The deviations from constant discounting were more pronounced for health than for money, which indicates that people might be more vulnerable to self-control problems for health than for money. This finding also suggests that intertemporal preferences are context-dependent and that findings for money outcomes cannot be simply transferred to health. We may have found less decreasing impatience for money due to market forces. As money is tradable on financial markets and transferable across time, people’s discounting of money may have been disciplined by the prevailing interest rates for money (Cubitt and Read 2007). However, we also found that time preferences were less stable for money than for health, which seems to contradict the above conjecture.

Another possible reason for the difference between discounting for health and money may be that our subjects were more familiar with decisions about money than decisions about health. Yet, one would then, again, expect that time preferences would be more stable for money than for health, in contrast to our observation. Moreover, Chapman et al. (1999) found that familiarity with medical treatments did not increase the similarity between time preferences for money and health.

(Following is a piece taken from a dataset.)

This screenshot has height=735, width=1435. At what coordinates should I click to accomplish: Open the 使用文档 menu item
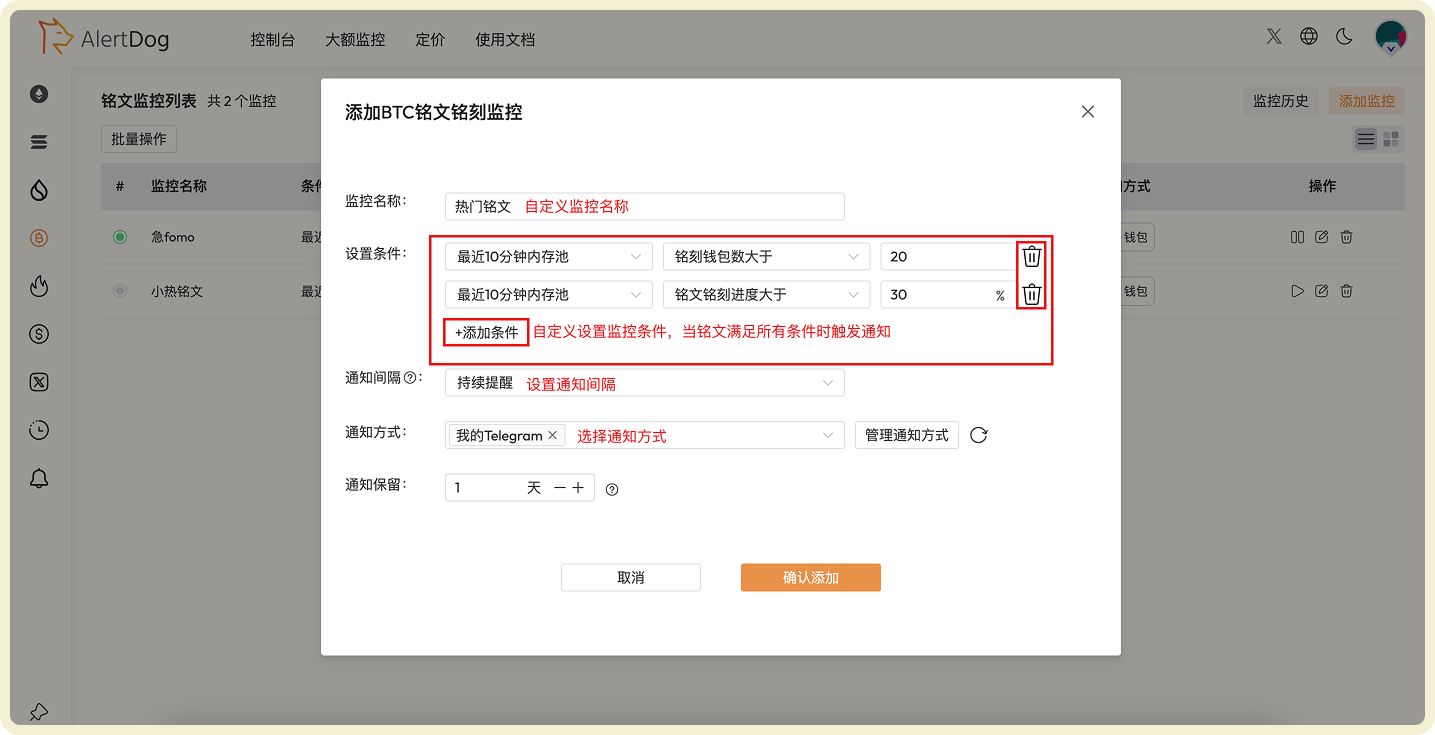pyautogui.click(x=505, y=40)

Possibly, time preferences were more stable for health than for money because subjects perceived their future health as more stable than their future income. For delays up to 10 years, which we considered in our experiment, health is usually rather stable and, moreover, we instructed subjects to assume that their baseline health would remain constant to chronic back pain. However, we did not tell subjects that their income would remain constant and, as they were students, substantial changes in their income were likely in the near future (after graduation). Consequently, subjects may have realized that their future evaluation of money would change. Our analysis assumed that the evaluation of money would not change over time and this may have affected the estimations. For a more detailed analysis of the impact of time-dependence of utility on discounting behavior see Gerber and Rohde (2010, 2015).

Our final contribution is to obtain new evidence on the descriptive validity of discount models. Such evidence is still scarce, particularly for health. Hyperbolic discounting (Loewenstein and Prelec 1992) and proportional discounting best described intertemporal preferences, but it should be kept in mind that these two models cannot accommodate the behavior of the increasingly impatient subjects. To explain increasing impatience other discount functions are needed (Ebert and Prelec 2007; Bleichrodt et al. 2009). The widely-used quasi-hyperbolic discounting model was rejected for both money and health, casting doubt on the descriptive realism of studies that use this model to derive predictions about behavior.